## WHAT YOU SHOULD DO
Start at the line in the entries below that contains "Weddings at Luray", stop at the line that contains "Weddings at Massanutten Resort (99, 372)", and output exactly the lines in that span, both ends included.

## THE INPUT
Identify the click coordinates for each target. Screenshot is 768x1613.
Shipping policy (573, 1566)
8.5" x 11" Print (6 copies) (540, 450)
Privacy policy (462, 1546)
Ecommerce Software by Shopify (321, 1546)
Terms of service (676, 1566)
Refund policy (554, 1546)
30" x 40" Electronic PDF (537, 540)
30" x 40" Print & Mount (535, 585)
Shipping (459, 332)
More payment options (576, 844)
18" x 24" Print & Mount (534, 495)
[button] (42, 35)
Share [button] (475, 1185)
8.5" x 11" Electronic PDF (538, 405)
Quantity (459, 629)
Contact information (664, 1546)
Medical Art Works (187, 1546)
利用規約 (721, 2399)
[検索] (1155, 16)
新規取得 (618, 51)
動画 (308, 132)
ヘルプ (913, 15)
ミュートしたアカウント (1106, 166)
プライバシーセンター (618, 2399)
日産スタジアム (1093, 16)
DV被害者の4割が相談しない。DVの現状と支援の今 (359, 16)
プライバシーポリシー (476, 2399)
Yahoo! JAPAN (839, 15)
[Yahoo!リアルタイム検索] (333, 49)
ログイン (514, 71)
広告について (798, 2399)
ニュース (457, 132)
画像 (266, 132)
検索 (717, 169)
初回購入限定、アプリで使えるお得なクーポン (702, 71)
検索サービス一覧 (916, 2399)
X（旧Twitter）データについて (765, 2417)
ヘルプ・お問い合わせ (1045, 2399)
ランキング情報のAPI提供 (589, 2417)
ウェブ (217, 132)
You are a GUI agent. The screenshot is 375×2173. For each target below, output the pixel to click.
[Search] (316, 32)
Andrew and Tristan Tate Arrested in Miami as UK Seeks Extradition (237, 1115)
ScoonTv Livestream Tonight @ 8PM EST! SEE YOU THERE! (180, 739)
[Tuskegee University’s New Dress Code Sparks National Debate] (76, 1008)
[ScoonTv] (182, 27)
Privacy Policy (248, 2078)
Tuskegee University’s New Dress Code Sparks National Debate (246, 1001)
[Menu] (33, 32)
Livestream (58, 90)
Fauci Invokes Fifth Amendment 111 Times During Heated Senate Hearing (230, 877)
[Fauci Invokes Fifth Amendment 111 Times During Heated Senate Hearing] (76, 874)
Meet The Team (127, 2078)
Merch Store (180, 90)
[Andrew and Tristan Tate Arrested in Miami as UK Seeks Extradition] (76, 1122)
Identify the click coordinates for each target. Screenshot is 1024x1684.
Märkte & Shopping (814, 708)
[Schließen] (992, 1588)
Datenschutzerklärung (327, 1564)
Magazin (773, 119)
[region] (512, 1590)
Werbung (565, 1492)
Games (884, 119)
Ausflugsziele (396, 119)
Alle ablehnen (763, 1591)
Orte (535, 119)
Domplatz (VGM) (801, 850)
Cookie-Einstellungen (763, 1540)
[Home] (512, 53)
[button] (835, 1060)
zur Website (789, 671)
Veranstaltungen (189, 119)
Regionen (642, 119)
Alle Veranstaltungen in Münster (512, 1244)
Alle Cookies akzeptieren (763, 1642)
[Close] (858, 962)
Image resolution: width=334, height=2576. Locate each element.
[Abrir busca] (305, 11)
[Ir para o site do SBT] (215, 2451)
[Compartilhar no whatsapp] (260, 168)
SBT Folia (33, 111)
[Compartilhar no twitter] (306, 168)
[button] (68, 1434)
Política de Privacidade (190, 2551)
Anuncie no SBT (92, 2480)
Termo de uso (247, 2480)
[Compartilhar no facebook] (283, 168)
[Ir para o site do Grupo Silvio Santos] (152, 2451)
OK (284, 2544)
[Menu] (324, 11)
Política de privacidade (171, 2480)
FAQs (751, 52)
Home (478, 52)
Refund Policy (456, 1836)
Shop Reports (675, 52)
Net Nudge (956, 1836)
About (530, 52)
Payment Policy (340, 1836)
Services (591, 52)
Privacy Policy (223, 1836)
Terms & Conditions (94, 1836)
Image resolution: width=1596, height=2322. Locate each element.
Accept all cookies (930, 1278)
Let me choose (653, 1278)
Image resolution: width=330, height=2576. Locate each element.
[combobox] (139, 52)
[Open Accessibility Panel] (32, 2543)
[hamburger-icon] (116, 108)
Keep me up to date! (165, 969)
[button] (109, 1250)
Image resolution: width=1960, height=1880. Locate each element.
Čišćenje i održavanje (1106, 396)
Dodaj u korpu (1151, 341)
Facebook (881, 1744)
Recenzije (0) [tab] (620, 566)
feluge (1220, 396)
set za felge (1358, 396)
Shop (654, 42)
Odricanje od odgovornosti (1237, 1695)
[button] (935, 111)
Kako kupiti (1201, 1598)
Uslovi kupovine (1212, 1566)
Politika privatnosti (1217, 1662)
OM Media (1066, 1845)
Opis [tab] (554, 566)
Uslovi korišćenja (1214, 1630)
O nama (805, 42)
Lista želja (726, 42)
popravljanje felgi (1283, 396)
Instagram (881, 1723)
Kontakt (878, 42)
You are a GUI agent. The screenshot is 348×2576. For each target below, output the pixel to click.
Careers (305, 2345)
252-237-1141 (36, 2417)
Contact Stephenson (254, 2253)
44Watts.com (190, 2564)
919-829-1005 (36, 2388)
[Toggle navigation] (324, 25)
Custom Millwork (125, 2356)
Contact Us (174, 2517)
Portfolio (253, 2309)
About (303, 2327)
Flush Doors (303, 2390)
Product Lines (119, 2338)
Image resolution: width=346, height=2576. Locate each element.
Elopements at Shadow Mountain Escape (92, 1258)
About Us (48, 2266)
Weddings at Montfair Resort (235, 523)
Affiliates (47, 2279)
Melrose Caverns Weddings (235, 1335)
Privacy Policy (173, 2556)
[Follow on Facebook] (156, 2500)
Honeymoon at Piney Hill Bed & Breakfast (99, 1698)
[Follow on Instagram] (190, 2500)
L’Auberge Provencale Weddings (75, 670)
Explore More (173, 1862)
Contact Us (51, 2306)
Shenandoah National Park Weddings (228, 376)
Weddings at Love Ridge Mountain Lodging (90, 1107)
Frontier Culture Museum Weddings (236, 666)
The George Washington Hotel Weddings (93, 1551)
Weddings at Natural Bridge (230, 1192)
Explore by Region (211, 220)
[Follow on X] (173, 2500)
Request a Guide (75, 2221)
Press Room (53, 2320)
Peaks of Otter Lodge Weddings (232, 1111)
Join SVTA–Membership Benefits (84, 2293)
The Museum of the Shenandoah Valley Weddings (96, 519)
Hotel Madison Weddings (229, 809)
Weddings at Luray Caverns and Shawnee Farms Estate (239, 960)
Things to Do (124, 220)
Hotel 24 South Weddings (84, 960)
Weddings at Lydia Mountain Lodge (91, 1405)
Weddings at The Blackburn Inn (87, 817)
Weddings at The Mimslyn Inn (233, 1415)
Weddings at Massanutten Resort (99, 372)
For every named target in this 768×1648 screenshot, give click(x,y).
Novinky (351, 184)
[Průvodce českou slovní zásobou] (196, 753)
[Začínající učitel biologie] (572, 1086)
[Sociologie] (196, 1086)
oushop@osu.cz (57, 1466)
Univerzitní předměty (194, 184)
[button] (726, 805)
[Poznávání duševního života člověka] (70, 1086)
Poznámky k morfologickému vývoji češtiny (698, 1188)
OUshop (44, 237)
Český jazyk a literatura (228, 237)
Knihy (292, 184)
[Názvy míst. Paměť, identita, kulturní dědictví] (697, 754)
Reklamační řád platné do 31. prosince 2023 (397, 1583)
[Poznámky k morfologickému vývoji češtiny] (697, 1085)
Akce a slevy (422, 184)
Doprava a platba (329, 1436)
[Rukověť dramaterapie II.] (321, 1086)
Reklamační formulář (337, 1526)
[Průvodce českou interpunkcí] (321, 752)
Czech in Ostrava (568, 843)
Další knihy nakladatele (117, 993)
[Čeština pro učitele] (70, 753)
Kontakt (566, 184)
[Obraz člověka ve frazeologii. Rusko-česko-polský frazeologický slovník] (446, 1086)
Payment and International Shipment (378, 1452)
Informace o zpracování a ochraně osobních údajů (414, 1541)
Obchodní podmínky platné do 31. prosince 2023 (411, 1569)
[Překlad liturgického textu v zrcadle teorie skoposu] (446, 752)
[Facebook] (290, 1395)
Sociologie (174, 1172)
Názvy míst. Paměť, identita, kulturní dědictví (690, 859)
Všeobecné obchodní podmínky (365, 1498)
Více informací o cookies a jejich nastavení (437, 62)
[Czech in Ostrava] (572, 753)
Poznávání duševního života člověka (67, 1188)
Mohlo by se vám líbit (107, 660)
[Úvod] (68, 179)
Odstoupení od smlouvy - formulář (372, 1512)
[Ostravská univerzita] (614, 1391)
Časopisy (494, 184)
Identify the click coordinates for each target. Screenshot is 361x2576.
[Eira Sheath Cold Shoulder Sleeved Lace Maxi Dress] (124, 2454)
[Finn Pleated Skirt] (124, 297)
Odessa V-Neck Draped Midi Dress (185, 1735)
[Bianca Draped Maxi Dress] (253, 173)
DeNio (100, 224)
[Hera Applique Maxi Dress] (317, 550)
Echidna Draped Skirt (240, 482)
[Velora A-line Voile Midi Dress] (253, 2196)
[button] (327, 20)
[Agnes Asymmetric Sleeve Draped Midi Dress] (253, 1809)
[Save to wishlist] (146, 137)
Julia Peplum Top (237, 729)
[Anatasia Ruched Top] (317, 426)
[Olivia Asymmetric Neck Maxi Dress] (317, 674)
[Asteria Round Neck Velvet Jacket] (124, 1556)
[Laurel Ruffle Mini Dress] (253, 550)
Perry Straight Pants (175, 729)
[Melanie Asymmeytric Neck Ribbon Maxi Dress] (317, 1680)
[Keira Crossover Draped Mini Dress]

## WRITTEN SOLUTION
Weddings at Luray Caverns and Shawnee Farms Estate (239, 960)
Things to Do (124, 220)
Hotel 24 South Weddings (84, 960)
Weddings at Lydia Mountain Lodge (91, 1405)
Weddings at The Blackburn Inn (87, 817)
Weddings at The Mimslyn Inn (233, 1415)
Weddings at Massanutten Resort (99, 372)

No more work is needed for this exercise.